Dan Flores
👤 SpeakerAppearances Over Time
Podcast Appearances
But in 1900, coyotes really were becoming more numerous.
And not just that.
In arid southwestern cities like Los Angeles, the wild song dogs were already attracting attention as urban dwellers.
They were also primed for spreading out of the West and over the next 80 years would start showing up in urban jungles as far flung as Denver, Chicago, New York, as well as Seattle, Portland, and San Francisco.
It turned out the coyote puzzle Seton tried to resolve with Tito was going to require figuring out a hell of a lot more of the coyote biography than we ever knew.
Looking both directions in 1900, what a crazy roller coaster of a biography that has turned out to be.
When we humans got to North America 23,000 years ago, coyotes greeted us at the front door.
The Canaday family, it produced not just dire wolves, gray wolves, jackals, and coyotes, but also your pup at home, is a five and a half million year old family of American animals.
Jackals, gray wolves, and others did eventually migrate across the land bridges into the Old World, gray wolf ancestors in particular colonizing most of the northern hemisphere before returning to America about 30,000 years ago.
Coyotes, though, never left, and by 800,000 years ago were evolving into their modern form as a medium-sized jackal-like wolf.
If you want to know what it's like to be an American, get to know the canid that never left.
Coyotes have been yipping and howling the original national anthem across the continent for nearly a million years.
When humans wandering out of Africa and across Asia finally made it to North America, they confronted a massive die-off oddly similar to the one Seton would one day invoke in Scribner's Magazine.
Mammoths, camels, horses, lions, all were disappearing.
But a particular survivor of that crash caught the attention of these first Americans, and soon they started thinking of it as an avatar, a stand-in for humans in the imagination.

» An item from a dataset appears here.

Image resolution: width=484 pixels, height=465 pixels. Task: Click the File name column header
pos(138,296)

Coyote with a capital C is not only a native deity from the Paleolithic, thus the oldest American god of which we have a record.
As Old Man America, Coyote was also the chief protagonist in this continent's oldest literature, both hero and fool of stories told around campfires and preserved by native people for 10 millennia or more.

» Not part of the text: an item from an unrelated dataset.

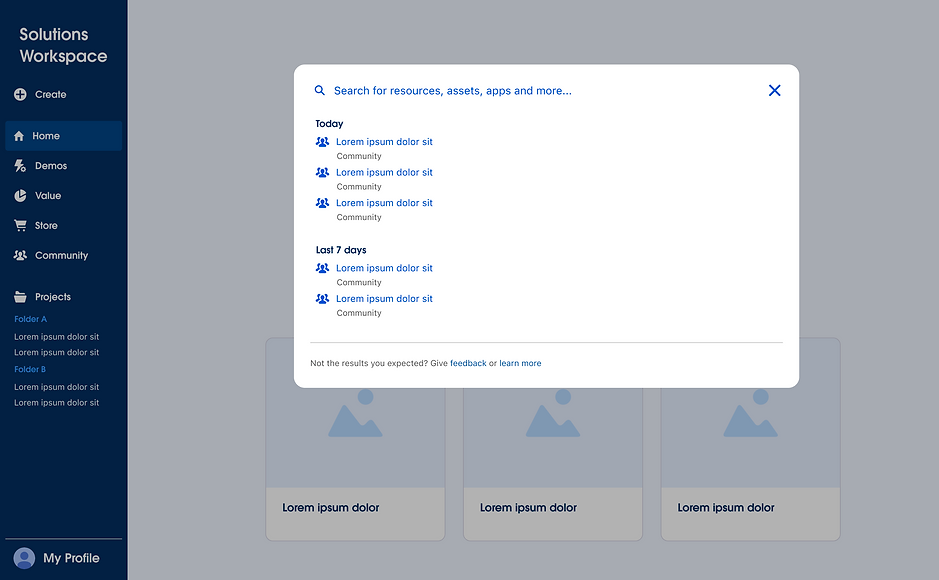The image size is (939, 580).
Task: Open the Value pie chart icon
Action: coord(20,196)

Europeans arrived in America with experiences with bears, foxes, and wolves, but no prior experiences of any sort with coyotes.
Innocent of any knowledge of Indians' ancient familiarity with the animal, even from accounts in Mesoamerica, where the Aztecs had long before named the animals coyotal, Americans on the eastern seaboard didn't know of coyotes until Lewis and Clark named them prairie wolves.
A line in Moby Dick testifies that when Melville was writing his masterpiece, we were still using that name.